When he first recorded at Sun Studios, having been introduced to Sam Phillips by Ike Turner, Wolf was already over forty and up to that point he had been managing a life of farming and performing, not necessarily in equal measure. Sam Phillips’ masterstroke, was not to overproduce but to allow his performers to cut through on record; it was a triumph of spontaneity over technical expertise. Wolf cut ‘Moanin’ At Midnight’ and ‘How Many More Years’ which became his first single when Phillips sold the sides to Chess (R&B Chart No.4). Wolf was soon also recording for Modern as well and after some contractual wrangles he ended up with Chess, which is why, soon after, he moved to Chicago where he began the most prolific, and successful, part of his recording career.

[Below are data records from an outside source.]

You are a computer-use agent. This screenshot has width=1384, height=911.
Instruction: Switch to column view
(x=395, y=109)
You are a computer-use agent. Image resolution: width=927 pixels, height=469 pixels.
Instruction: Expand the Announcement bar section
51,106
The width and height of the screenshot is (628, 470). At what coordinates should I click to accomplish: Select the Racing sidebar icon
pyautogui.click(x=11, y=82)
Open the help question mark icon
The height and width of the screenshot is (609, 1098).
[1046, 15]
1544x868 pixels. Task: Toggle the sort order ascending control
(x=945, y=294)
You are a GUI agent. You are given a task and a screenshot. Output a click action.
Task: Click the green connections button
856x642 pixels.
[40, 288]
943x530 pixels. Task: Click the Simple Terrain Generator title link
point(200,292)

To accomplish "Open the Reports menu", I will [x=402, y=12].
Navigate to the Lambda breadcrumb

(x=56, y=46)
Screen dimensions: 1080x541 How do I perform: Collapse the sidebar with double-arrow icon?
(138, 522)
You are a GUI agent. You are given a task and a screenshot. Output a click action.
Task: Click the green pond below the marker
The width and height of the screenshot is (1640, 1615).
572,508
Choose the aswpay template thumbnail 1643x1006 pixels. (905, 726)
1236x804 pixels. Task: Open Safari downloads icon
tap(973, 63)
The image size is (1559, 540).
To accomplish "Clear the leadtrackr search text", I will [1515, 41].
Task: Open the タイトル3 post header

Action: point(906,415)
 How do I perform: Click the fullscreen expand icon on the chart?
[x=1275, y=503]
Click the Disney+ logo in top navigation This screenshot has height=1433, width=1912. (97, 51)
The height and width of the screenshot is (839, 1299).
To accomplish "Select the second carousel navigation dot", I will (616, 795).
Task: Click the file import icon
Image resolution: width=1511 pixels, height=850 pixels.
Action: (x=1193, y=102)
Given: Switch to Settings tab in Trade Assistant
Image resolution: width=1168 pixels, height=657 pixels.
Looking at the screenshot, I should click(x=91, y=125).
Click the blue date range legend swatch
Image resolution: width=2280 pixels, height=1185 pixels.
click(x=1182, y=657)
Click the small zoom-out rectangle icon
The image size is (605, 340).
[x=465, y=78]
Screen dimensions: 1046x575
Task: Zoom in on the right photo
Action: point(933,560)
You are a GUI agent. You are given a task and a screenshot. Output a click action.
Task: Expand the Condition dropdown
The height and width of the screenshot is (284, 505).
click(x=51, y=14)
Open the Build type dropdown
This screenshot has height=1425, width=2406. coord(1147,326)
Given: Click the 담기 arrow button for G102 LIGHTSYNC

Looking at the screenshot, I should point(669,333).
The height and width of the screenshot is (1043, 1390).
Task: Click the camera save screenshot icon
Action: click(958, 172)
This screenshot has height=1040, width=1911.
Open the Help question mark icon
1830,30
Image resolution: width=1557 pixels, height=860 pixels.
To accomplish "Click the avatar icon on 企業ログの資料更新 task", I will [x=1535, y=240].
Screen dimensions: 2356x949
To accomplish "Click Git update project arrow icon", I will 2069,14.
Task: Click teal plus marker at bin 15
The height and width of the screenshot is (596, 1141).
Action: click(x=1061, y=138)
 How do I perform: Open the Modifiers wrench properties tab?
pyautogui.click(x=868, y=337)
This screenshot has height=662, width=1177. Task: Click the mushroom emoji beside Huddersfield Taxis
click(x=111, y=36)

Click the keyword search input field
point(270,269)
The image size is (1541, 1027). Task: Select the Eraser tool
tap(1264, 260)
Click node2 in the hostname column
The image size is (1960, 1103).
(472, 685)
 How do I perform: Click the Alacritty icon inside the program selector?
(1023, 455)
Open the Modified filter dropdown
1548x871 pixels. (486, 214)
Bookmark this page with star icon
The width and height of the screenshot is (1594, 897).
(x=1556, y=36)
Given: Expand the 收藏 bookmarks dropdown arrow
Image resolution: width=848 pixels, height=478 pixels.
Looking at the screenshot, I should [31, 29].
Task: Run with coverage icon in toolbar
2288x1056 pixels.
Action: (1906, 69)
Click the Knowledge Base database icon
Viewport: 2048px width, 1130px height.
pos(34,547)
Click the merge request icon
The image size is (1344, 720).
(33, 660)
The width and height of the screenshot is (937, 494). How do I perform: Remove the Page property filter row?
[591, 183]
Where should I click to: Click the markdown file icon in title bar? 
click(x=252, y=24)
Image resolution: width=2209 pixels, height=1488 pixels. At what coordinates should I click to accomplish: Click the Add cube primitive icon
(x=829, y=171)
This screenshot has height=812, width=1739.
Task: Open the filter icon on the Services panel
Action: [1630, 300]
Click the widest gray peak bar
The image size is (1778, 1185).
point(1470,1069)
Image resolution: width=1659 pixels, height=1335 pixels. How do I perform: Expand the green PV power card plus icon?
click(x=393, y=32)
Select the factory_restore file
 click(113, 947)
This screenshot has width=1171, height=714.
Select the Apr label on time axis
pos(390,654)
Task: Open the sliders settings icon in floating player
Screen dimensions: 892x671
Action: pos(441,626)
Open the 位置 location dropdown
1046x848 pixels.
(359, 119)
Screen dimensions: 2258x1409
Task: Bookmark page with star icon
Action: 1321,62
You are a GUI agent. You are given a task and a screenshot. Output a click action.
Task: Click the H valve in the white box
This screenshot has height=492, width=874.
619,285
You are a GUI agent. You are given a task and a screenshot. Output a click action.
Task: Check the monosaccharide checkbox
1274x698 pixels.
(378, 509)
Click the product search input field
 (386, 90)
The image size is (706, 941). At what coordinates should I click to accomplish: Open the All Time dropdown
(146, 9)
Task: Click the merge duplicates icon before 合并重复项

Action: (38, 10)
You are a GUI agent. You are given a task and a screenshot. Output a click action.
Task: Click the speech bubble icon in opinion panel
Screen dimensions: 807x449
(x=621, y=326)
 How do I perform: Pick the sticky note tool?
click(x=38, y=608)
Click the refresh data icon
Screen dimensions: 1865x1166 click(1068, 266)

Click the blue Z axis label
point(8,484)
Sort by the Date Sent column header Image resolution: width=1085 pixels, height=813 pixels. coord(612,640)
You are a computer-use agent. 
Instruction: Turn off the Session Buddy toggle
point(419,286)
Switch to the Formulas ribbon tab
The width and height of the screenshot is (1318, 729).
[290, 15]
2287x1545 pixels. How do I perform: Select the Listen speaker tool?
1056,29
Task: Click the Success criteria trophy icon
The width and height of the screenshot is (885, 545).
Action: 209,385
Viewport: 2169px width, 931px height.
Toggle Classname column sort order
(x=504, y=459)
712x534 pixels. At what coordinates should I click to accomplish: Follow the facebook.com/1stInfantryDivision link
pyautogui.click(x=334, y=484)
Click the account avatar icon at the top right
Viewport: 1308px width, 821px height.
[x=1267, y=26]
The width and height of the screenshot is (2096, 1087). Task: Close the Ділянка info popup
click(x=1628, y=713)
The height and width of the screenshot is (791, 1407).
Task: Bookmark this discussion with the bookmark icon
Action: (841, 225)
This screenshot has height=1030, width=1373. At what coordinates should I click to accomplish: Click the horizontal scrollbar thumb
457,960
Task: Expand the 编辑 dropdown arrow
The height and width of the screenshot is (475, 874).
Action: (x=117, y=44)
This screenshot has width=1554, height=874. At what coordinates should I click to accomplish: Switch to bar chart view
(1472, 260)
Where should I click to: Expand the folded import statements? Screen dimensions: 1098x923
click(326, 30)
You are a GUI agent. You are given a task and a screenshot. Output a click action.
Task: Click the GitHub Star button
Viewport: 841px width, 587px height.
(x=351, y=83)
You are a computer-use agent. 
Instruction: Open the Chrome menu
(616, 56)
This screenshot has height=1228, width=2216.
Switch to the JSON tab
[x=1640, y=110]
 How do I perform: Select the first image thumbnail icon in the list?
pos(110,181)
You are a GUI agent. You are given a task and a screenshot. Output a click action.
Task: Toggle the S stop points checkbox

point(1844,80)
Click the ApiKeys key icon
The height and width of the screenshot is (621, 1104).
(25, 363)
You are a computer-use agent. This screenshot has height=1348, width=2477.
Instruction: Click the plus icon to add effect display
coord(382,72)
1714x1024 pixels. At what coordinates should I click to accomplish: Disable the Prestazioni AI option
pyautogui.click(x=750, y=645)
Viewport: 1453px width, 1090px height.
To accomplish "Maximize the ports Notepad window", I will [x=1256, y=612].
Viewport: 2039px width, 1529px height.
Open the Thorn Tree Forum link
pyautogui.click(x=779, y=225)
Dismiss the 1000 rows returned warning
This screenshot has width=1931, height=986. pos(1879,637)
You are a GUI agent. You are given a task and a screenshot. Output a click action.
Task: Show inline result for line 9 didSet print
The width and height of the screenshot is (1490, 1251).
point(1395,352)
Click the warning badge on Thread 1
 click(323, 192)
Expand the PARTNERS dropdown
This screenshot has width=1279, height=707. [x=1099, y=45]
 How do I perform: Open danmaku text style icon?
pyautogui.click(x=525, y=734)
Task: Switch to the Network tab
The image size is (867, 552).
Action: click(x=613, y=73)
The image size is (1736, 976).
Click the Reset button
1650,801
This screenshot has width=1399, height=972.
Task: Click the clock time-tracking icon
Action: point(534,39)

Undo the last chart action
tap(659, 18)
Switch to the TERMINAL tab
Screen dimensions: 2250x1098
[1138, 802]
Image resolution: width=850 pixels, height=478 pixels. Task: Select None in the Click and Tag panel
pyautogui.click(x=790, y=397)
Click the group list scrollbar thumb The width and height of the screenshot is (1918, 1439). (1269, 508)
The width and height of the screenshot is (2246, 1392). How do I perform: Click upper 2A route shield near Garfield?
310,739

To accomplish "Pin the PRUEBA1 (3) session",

By the 1960s, Wolf’s chart career was over, but his powerful influence, through his recordings and his live work, continued to be felt. Albums like Moanin’ At Midnight and Howlin’ Wolf and The Real Folk Blues were keenly studied by younger musicians, especially the white Blues players, both for new material and Wolf’s technique.

Horst Lippmann and Fritz Rau, German blues lovers and promoters, created the American Folk Blues Festival in 1962 taking T-Bone Walker, Memphis Slim, Sonny Terry & Brownie McGhee, John Lee Hooker, Shakey Jake, and Willie Dixon to Germany to play a few dates. The following year, the tour was also taken to Britain for the first time and among those appearing were Muddy Waters, Memphis Slim, Sonny Boy Williamson, Otis Spann, and Lonnie Johnson. In 1964 Sonny Boy was back along with Sleepy John Estes, Howlin’ Wolf, Hubert Sumlin, and Lightnin’ Hopkins among the performers; Wolf’s appearance inspired many who were there.

Six weeks before Wolf appeared on stage in England, at the Fairfield Halls, the Rolling Stones went into Regent Sound Studios in London, to record Wolf’s ‘Little Red Rooster’. If you play their version right after Howlin’ Wolf’s original, it’s like a mirror. Wolf howls, Mick purrs but it’s what the blues are all about. Sex. The Stones single came out a month after the American Folk Blues Festival show in London and went to No.1. For some reason, the Stones label in America wouldn’t release it as a single. But in May 1965 they got some kind of revenge when they were invited to play the Shindig TV Show in Hollywood. On the show were Jackie de Shannon, Adam Wade, Sonny & Cher and at the insistence of the Stones, Howlin’ Wolf.  Today it is difficult to comprehend the enormity of seeing Wolf on what was very much a ‘television show aimed at white kids; this was just two years after Martin Luther King’s ‘I had a dream speech.’

Wolf played the Newport Festival in 1966 and appeared at other festivals throughout the USA. In 1970, he recorded The London Howlin’ Wolf Sessions with Eric Clapton, Charlie Watts, Steve Winwood, Ian Stewart and Bill Wyman. Wolf had already suffered a heart attack and there are signs of his failing health on the recording, but it still proved to be an inspiration for the younger white performers.

Howlin’ Wolf’s last performance was in Chicago during November 1975 with B.B. King. At the end of the year, he was admitted to the Veterans Administration Hospital in Chicago where they operated on the 65-year-old bluesman, but he died of kidney failure on 10 January 1976.